Do I have to pay tax on cryptocurrency in Nigeria?

Yes. The Federal Inland Revenue Service (FIRS) treats cryptocurrency gains as taxable income. Capital gains from selling crypto at a profit are subject to Capital Gains Tax (CGT) at 10%. Income received in cryptocurrency — such as freelancing payments or remote work salaries — is subject to personal income tax at standard progressive rates ranging from 7% to 24%.

What is the capital gains tax rate on crypto in Nigeria?

Capital Gains Tax (CGT) in Nigeria is 10% on the profit from selling or disposing of cryptocurrency. The taxable gain is calculated as the difference between your selling price and your cost basis — the original purchase price plus any transaction fees you paid to acquire the crypto.

How do I calculate my crypto tax in Nigeria?

To calculate your crypto tax: determine your cost basis (Naira value when you acquired the crypto plus fees), determine your proceeds (Naira value when you sold), subtract cost basis from proceeds to find your gain or loss, and apply 10% CGT to any net gains. Keep all transaction records as proof. Platforms like Monica provide downloadable transaction histories that simplify this calculation.

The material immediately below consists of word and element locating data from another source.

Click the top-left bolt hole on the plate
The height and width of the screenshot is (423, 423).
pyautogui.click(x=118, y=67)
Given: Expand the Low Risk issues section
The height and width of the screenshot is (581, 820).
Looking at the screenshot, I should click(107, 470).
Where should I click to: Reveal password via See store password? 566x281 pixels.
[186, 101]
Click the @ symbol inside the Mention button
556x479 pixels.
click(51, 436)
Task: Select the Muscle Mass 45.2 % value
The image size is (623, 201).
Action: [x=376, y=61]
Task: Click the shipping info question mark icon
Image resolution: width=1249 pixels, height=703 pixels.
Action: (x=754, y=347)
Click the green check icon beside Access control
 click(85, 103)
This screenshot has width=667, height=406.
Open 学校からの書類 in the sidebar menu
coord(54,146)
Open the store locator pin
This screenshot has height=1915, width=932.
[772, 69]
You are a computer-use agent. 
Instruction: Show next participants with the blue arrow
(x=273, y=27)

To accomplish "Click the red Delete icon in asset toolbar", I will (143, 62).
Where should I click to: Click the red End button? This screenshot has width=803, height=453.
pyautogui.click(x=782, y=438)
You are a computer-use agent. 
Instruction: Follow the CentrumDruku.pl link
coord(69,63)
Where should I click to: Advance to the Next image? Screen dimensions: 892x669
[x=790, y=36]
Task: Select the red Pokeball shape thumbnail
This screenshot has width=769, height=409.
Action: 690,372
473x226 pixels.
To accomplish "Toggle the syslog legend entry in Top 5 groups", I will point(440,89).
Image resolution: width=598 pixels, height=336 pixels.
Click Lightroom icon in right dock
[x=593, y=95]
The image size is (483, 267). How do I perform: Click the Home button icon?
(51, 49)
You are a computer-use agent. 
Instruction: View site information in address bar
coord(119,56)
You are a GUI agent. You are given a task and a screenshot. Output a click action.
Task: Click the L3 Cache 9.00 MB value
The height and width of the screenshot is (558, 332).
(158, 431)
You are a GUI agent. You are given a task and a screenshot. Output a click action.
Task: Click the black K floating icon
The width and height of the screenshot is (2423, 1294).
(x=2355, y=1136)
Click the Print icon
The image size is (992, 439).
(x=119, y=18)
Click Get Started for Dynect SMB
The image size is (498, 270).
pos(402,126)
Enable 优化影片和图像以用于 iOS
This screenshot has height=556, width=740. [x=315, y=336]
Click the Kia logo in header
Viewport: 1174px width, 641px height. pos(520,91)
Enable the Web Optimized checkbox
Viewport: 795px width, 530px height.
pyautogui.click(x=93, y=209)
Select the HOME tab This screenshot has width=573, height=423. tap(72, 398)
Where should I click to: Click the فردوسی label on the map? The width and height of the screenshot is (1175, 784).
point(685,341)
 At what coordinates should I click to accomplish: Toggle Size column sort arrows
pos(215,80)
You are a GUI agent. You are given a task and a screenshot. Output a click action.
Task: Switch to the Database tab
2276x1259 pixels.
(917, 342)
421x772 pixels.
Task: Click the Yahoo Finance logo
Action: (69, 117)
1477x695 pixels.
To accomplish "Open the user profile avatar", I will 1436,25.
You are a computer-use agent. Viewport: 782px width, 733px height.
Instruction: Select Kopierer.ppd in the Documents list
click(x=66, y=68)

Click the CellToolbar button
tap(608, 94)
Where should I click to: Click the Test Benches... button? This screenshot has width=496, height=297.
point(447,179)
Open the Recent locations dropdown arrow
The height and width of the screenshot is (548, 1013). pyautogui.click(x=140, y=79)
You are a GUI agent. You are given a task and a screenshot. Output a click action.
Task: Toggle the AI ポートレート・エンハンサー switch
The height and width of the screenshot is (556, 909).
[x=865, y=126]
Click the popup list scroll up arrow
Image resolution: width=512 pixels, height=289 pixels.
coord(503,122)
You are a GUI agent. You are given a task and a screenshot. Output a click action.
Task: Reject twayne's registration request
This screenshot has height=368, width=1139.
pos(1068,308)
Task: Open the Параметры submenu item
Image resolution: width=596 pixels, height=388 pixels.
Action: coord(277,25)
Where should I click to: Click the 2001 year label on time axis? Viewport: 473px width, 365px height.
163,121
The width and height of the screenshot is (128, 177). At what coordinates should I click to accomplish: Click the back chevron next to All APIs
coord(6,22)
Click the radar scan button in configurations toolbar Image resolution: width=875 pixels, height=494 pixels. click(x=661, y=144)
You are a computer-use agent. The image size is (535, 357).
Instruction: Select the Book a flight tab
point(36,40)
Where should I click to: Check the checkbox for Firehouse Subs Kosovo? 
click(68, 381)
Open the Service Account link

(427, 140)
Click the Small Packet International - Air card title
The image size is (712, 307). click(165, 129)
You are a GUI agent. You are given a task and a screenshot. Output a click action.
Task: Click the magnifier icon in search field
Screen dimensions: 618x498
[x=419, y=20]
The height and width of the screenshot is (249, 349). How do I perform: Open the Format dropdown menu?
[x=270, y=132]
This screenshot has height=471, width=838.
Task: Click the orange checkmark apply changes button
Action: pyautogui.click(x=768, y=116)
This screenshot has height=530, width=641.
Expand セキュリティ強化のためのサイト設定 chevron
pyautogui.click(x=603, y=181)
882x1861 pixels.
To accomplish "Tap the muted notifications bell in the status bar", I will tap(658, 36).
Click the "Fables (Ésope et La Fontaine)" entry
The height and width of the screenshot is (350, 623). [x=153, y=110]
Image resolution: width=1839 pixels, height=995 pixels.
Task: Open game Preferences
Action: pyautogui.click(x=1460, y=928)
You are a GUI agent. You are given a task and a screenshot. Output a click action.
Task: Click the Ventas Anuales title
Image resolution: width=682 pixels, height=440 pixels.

What records do I need to keep for crypto tax in Nigeria?

You should keep records of dates of all purchases and sales, amounts in both crypto and Naira, wallet addresses used, exchange receipts and confirmations, transaction fees paid, bank statements showing deposits from crypto sales, and proof of original acquisition cost. Keep these records for at least six years, which is the FIRS audit window.

Is converting one crypto to another taxable in Nigeria?

Yes. Swapping one cryptocurrency for another — such as Bitcoin to USDT or Ethereum to BNB — is considered a disposal event and may trigger Capital Gains Tax. The taxable gain is the Naira value of the crypto received minus the cost basis of the crypto given up. Many traders overlook this, but it is a taxable event.

How does Monica help with crypto tax reporting?

Monica provides complete, downloadable transaction histories showing every sale: the crypto amount, Naira received, date, and exchange rate. Since Monica processes all conversions automatically with transparent rates and pays directly to your bank account, your records are clean, consistent, and auditable — making tax calculation straightforward.

What happens if I do not pay crypto tax in Nigeria?

Failing to pay applicable taxes on crypto gains is tax evasion. Consequences include penalties and interest on unpaid amounts, assessment of back taxes for previous years, and potential prosecution under the FIRS Establishment Act. As Nigeria's regulatory framework matures, enforcement capabilities are improving rapidly.

Do I pay tax if I receive crypto as payment for work in Nigeria?

Yes. Cryptocurrency received as payment for services — freelancing, remote work, consulting, or employment — is treated as taxable income at its Naira value on the date of receipt. This is subject to Personal Income Tax at progressive rates from 7% to 24% depending on your total annual income level.